Oggi saremo tutti impegnati a commentare l’esito delle elezioni americane. Ognuno avrà le sue simpatie e avrà fatto i suoi pronostici. In redazione, inutile nasconderlo, abbiamo tifato per Hillary Clinton, più per la disistima verso Donald Trump che per reale convinzione. Tuttavia, la sensazione è che finiremo in ogni caso per rimpiangere Barack Obama, che ha avuto l’onere di guidare gli Stati Uniti in uno dei periodi più difficili della loro storia, tra crisi economica e lotta al terrorismo, riuscendo a restituire credibilità internazionale al Paese dopo i disastri di George W. Bush e a far approvare una storica riforma del sistema sanitario nazionale, nonostante non avesse la maggioranza al Congresso.
Ad ogni modo, è chiaro che noi non votiamo negli States, ma in Italia. Anzi, in Sicilia. Quella Sicilia, che come spiega bene Pif nel suo ultimo film “In guerra per amore”, fu considerata strategica dagli americani durante la Seconda Guerra Mondiale e che fu regalata al controllo mafioso, di fatto fino alla caduta del Muro di Berlino. Non ci risulta che nessun presidente americano si sia mai scusato con i siciliani per aver avallato 50 anni di omicidi e violenze. Tantomeno pare che Roosevelt o il suo successore Truman batterono ciglio di fronte al rapporto del capitano Scotten, scovato in archivi londinesi, sul ruolo che le forze alleate ebbero nel rinvigorire, nel ‘43, un potere mafioso che era stato marginalizzato durante il fascismo. Un mancato intervento degli americani, scrisse Scotten “significherebbe consegnare la Sicilia per lungo tempo ai poteri criminali”. Come puntualmente avvenne.

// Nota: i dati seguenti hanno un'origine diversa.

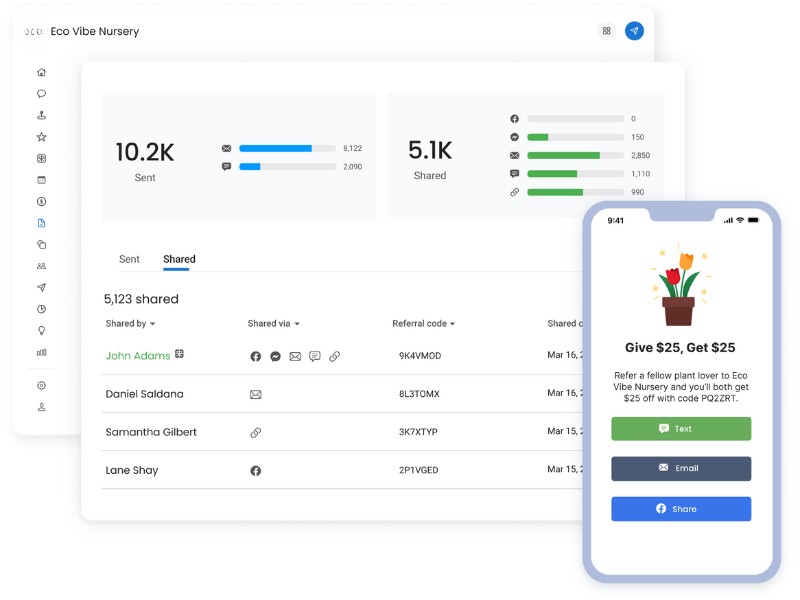
Task: Open the chat messages sidebar icon
Action: (40, 93)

Adesso noi non ci aspettiamo che Clinton o Trump si scusino con i siciliani per conto dei loro predecessori. Ci piace pensare, però, che prima o poi si possa davvero interrompere quel processo di militarizzazione del territorio siciliano che ha portato negli anni gli americani a colonizzare ampie aree dell’isola, fino alla recente installazione del Muos. Difficile immaginare che il nuovo presidente possa prendere di sua spontanea volontà questa iniziativa. Dovrebbero essere i nostri governanti a Roma o a Palermo a farsi sentire. Così, se proprio vorranno inviare una nota di congratulazione al vincitore (o alla vincitrice), li invitiamo a inserire anche una nota a margine con una semplice frase: “Now, Hillary/Donald, we have to talk about Sicily…”. Se ci pensate, non sarebbe nemmeno così difficile…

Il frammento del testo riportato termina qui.